Habitat selection : how sensory systems influence settlement patterns in larval red drum (Sciaenops ocellatus)

Settlement is arguably the last stage of high mortality in the life cycle of many marine fish species with a bipartite life cycle, making the number of larvae that settle successfully to a benthic habitat a reasonable determinant of future population size. Habitat selection during settlement is likely an active process, however, much of what we know about settlement behavior comes from studies in coral reef ecosystems. This collection of studies examined the ability of estuarine-dependent fish larvae (red drum, Sciaenops ocellatus) to locate settlement sites based on information received from their senses, with a focus on the different spatial scales over which larval sensory systems operate. During the pelagic phase, red drum are exposed to elevated sound levels in the tidal inlets. This noise caused larvae to reduce their activity in the form of fewer turns, less time spent swimming, and a lower overall mean speed compared with silent controls. As red drum approached settlement size, but not at earlier stages, they responded to olfactory cues associated with seagrass beds, their primary settlement habitat.

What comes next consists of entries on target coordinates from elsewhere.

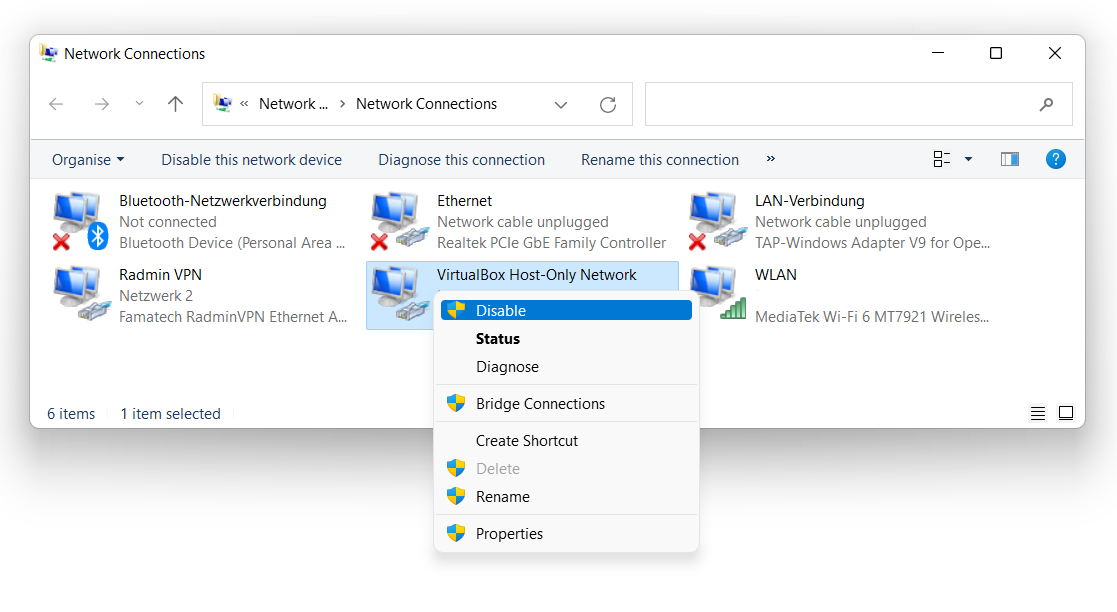
Task: Click the Bluetooth-Netzwerkverbindung adapter icon
Action: [79, 221]
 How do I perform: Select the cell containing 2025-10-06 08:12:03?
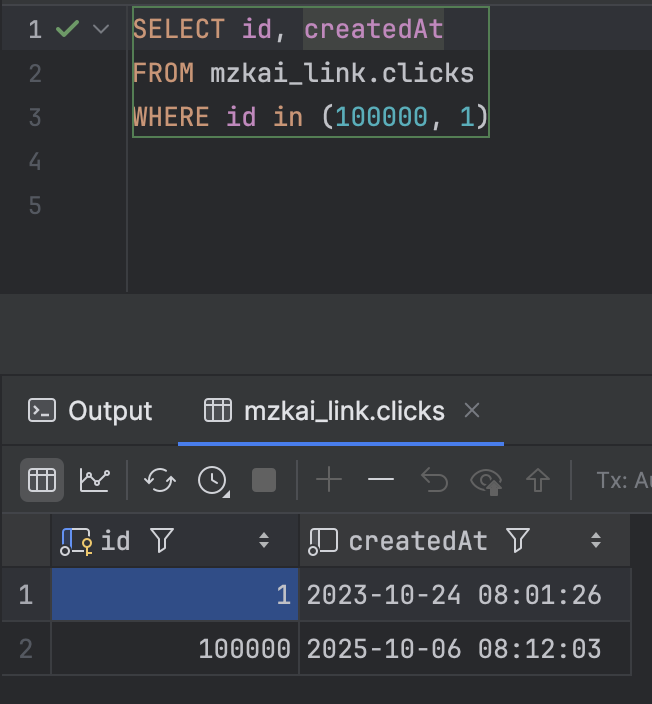(x=454, y=649)
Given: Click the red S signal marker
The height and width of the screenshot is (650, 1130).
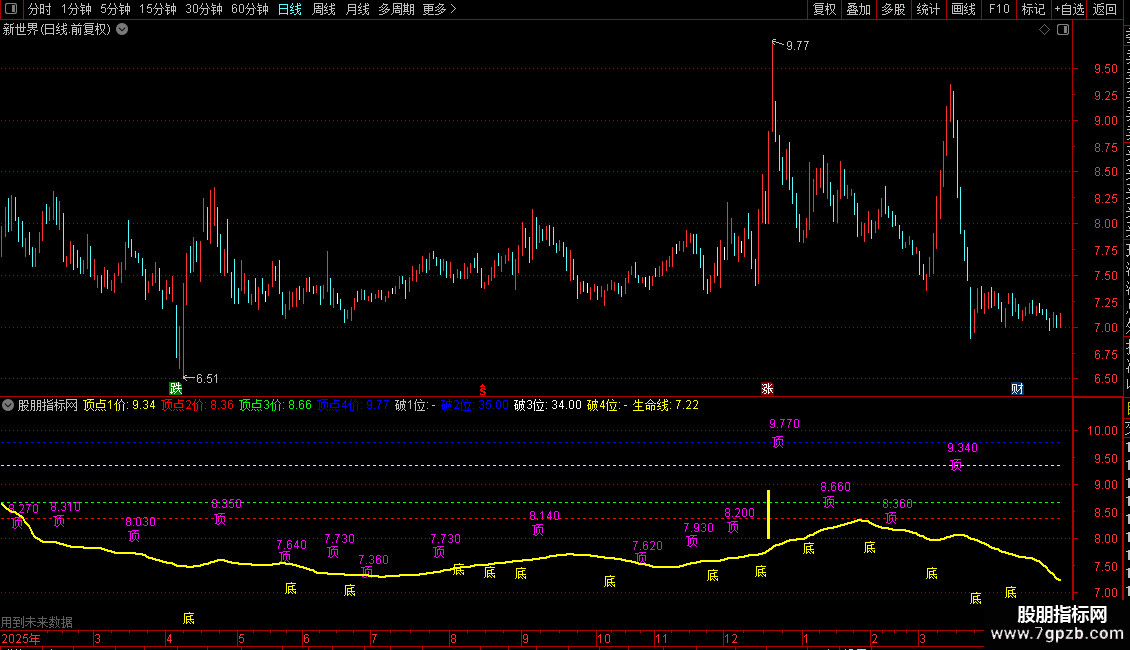Looking at the screenshot, I should pos(483,390).

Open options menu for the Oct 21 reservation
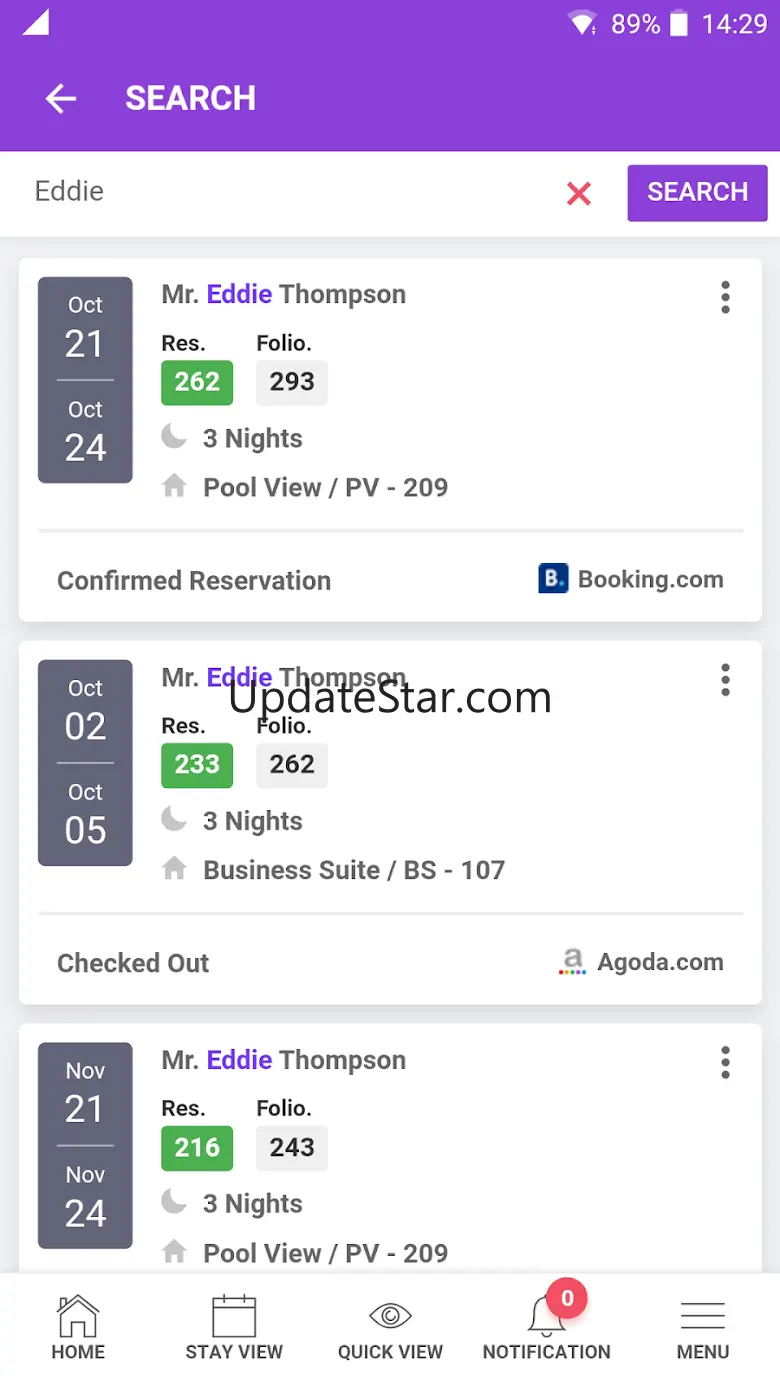(x=725, y=297)
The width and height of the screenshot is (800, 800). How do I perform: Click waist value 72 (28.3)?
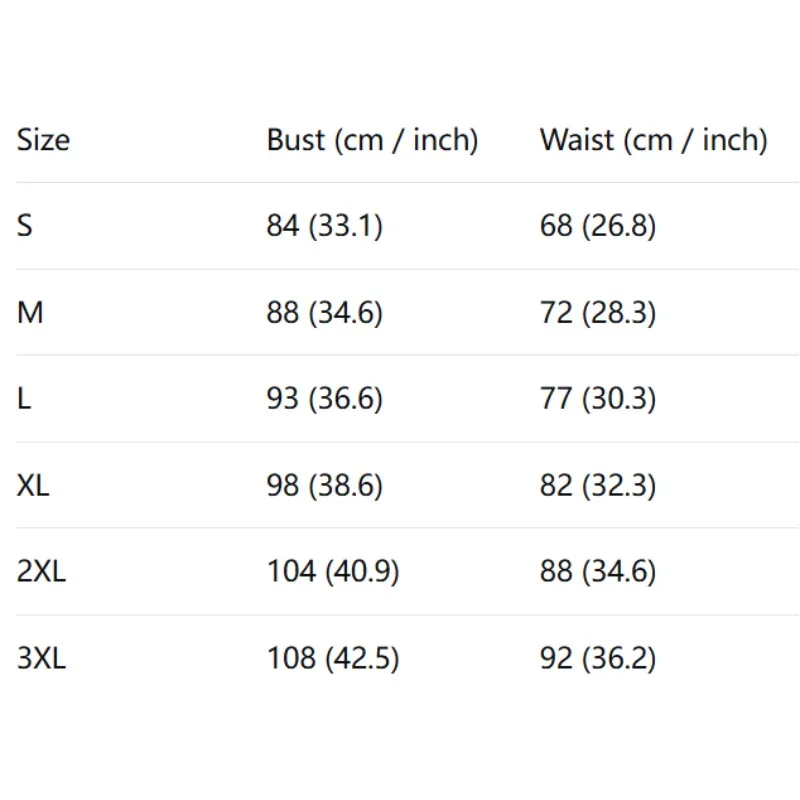coord(598,313)
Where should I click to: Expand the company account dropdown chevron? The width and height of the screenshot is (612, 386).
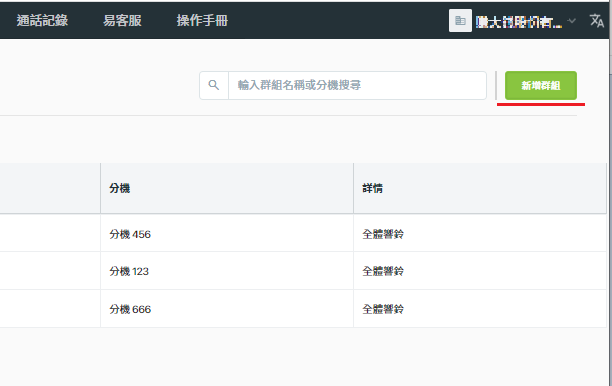[571, 21]
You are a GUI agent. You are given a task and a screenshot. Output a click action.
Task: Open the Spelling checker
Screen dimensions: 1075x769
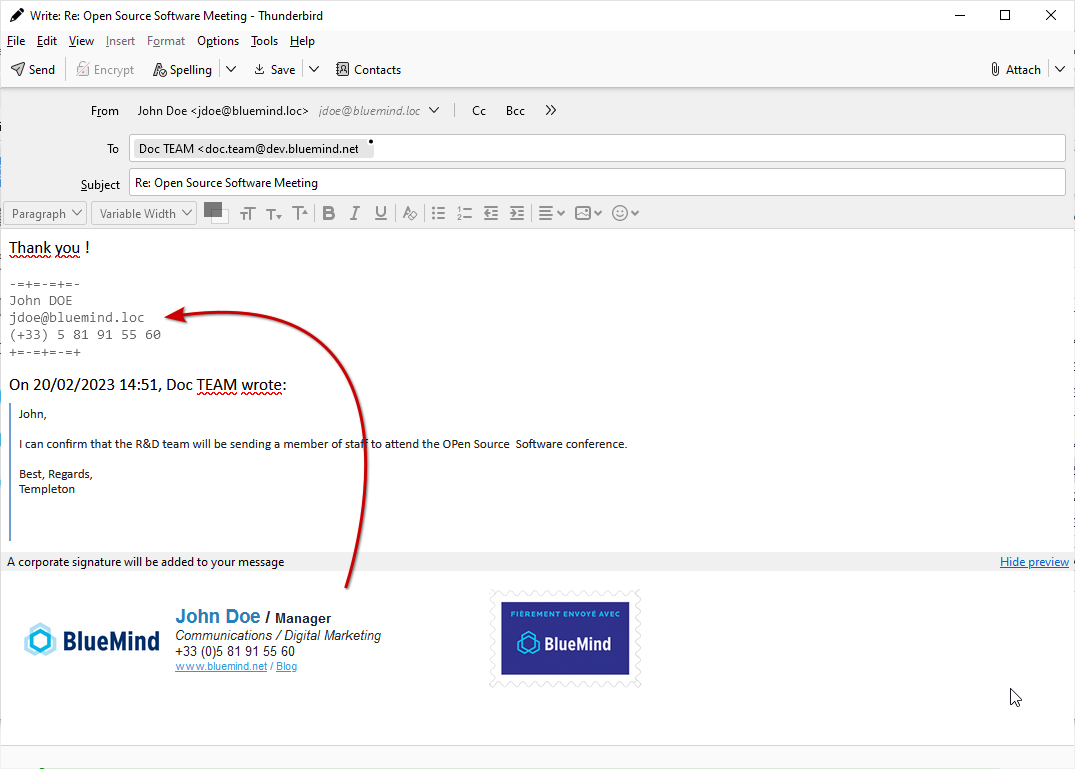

Activity increased in the presence of lignin, a compound associated with the cell walls of vascular plants. Also, settlement-size larvae spent more time in water masses taken from seagrass beds compared to control sea water, implying a preference for olfactory cues associated with estuaries. While settlement and post-settlement-size larvae positioned themselves near the benthos regardless of water column height or substrate color, pre-settlement larvae moved away from yellow and green (associated with the estuary) but not black (associated with a deep water column) benthic colors. Additionally, red drum larvae settled to seagrass and sand at a smaller size than they did to oyster shells, and they delayed settlement when a suitable benthic habitat was not available. These findings can be interpreted as evidence for an estuarine-dependent species taking advantage of cues available to multiple sensory systems in order to actively locate settlement habitats.